# New to this



## Gil (Feb 28, 2015)

Hi everyone still learning so apologies in advance for daft questions:wave:


----------



## Polar Bear (Feb 28, 2015)

Hi. Don't apologise, we all started once. 
Becoming a member is a good idea and we may take the pi$$ a bit but we mean well!


----------



## Deleted member 3270 (Feb 28, 2015)

Ask away :have fun:


----------



## molly 2 (Feb 28, 2015)

Gil said:


> Hi everyone still learning so apologies in advance for daft questions:wave:



No daft questions on here,   just daft Answers so get posting. Enjoy


----------



## QFour (Feb 28, 2015)

He's only been here an hour and you lot have scared him off already :lol-061:

..


----------



## izwozral (Mar 1, 2015)

Hi welcome to the mad house. There are some very savvy peeps on here regarding all things motor homes & it costs nowt to ask.


----------



## jeanette (Mar 1, 2015)

I have just become a full member and I still ask daft questions I still have not worked out how to start a new thread!!!:rolleyes2: But having said that there is some interesting threads on here and conversations and also advice that I have picked up without asking just reading them.


----------



## Wooie1958 (Mar 1, 2015)

Gil said:


> Hi everyone still learning so apologies in advance for daft questions:wave:




Hi & welcome from down the road near Preston :wave:

Don`t worry about the questions, a lot of the long time members still ask daft / stupid ones anyway   :rolleyes2:


----------



## sparrks (Mar 1, 2015)

jeanette said:


> I have just become a full member and I still ask daft questions *I still have not worked out how to start a new thread!!!*:rolleyes2: But having said that there is some interesting threads on here and conversations and also advice that I have picked up without asking just reading them.

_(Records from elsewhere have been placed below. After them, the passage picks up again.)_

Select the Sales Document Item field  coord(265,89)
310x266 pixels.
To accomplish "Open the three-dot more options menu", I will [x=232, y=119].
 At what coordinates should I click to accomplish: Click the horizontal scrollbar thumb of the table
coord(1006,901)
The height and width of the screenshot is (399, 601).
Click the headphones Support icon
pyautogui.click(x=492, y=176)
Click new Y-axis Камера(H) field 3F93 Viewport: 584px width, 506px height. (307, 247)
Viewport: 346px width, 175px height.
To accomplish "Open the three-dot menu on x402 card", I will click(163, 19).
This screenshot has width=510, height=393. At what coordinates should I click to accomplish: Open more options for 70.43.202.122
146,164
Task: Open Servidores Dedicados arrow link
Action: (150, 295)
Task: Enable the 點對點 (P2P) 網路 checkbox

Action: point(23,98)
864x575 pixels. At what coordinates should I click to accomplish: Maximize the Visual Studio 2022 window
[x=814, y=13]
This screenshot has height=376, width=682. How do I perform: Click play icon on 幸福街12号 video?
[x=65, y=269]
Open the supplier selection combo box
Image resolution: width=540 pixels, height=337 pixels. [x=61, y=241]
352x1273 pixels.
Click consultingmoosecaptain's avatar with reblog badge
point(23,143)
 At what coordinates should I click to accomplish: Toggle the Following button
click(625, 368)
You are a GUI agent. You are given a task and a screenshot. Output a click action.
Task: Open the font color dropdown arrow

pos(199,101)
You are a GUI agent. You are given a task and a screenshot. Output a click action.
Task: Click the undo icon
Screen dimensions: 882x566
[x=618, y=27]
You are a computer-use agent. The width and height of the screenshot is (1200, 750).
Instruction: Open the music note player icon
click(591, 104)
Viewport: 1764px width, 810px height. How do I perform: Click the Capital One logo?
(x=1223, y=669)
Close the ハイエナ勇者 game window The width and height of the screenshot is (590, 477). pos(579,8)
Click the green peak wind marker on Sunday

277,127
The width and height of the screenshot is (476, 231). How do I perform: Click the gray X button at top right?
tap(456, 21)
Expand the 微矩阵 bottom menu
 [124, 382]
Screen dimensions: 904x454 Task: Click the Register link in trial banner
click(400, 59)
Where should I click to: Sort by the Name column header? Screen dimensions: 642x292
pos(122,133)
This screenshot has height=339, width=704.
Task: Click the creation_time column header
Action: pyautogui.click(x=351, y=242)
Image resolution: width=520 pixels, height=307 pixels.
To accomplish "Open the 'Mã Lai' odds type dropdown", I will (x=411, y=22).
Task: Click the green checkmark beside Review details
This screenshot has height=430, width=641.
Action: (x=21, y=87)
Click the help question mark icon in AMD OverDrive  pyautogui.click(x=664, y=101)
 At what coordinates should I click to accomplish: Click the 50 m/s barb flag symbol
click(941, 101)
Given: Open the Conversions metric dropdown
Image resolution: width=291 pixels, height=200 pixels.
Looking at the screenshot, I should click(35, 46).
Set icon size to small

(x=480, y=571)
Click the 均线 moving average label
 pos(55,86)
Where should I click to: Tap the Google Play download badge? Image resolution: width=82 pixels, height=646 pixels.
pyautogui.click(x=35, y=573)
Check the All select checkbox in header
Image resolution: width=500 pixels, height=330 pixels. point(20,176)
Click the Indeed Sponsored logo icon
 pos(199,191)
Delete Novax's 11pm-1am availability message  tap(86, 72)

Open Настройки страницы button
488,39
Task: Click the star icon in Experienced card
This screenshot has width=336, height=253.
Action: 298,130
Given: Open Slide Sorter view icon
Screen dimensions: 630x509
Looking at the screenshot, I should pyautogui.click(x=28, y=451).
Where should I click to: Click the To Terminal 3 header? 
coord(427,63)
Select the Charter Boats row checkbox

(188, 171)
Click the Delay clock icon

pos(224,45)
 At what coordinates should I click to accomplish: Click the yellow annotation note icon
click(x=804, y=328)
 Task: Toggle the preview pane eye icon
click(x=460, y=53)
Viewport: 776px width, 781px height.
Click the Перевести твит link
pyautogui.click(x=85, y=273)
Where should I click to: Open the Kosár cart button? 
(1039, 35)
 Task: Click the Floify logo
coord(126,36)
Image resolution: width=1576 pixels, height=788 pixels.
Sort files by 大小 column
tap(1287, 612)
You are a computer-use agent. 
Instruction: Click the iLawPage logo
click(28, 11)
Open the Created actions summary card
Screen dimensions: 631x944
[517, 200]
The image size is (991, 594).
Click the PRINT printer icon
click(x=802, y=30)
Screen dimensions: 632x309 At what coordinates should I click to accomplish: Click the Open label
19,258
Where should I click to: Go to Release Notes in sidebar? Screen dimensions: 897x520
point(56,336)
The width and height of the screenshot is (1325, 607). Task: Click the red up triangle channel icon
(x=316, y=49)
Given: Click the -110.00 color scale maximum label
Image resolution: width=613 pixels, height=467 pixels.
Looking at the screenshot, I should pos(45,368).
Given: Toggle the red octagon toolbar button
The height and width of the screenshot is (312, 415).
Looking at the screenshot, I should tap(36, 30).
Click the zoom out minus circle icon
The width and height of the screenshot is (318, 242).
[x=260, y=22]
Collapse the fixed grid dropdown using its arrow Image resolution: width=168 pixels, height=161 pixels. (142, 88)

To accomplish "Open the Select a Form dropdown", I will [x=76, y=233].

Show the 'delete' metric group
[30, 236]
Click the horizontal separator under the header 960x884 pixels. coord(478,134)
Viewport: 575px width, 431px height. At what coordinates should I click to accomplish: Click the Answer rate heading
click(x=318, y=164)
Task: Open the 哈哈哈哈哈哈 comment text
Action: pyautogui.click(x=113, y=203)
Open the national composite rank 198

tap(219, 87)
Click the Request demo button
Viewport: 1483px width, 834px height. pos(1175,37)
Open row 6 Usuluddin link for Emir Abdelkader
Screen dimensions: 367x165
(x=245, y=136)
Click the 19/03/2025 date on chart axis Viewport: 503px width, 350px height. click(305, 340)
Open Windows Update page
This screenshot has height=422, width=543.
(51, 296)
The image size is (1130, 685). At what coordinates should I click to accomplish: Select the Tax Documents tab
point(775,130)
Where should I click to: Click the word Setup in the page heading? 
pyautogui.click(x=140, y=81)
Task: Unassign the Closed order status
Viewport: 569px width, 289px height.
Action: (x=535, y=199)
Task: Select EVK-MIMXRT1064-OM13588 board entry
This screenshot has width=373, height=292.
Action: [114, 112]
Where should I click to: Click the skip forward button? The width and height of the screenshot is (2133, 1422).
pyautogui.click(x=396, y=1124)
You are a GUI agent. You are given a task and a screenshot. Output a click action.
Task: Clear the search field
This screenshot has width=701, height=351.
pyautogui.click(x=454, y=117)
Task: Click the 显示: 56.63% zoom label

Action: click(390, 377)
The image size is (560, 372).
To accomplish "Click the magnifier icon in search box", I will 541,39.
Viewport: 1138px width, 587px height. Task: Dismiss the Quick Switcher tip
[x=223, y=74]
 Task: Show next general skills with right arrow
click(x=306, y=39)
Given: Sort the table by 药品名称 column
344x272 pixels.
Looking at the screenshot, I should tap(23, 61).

Top of page >Forum Home >Choose your Forum >Click on chosen Forum >Post New Thread


----------



## Gil (Mar 1, 2015)

*Newbie*

Thank you to you all for making me feel so welcome,hope this goes to you all:wave::wave::wave::wave:


----------



## jeanette (Mar 2, 2015)

Thank you sparks at last!!! :bow:


----------



## phillybarbour (Mar 2, 2015)

Hi and welcome from just over the border in Lancashire.


----------



## Deleted member 19733 (Mar 2, 2015)

Hi and welcome to the forum, have fun


:welcome::camper::have fun::cheers::drive:


----------



## antiqueman (Mar 2, 2015)

jeanette said:


> Thank you sparks at last!!! :bow:



now start something daft.
oh and welcome to original poster.


----------



## jeanette (Mar 5, 2015)

moi start something daft what with me been a blond!!!:rolleyes2:


----------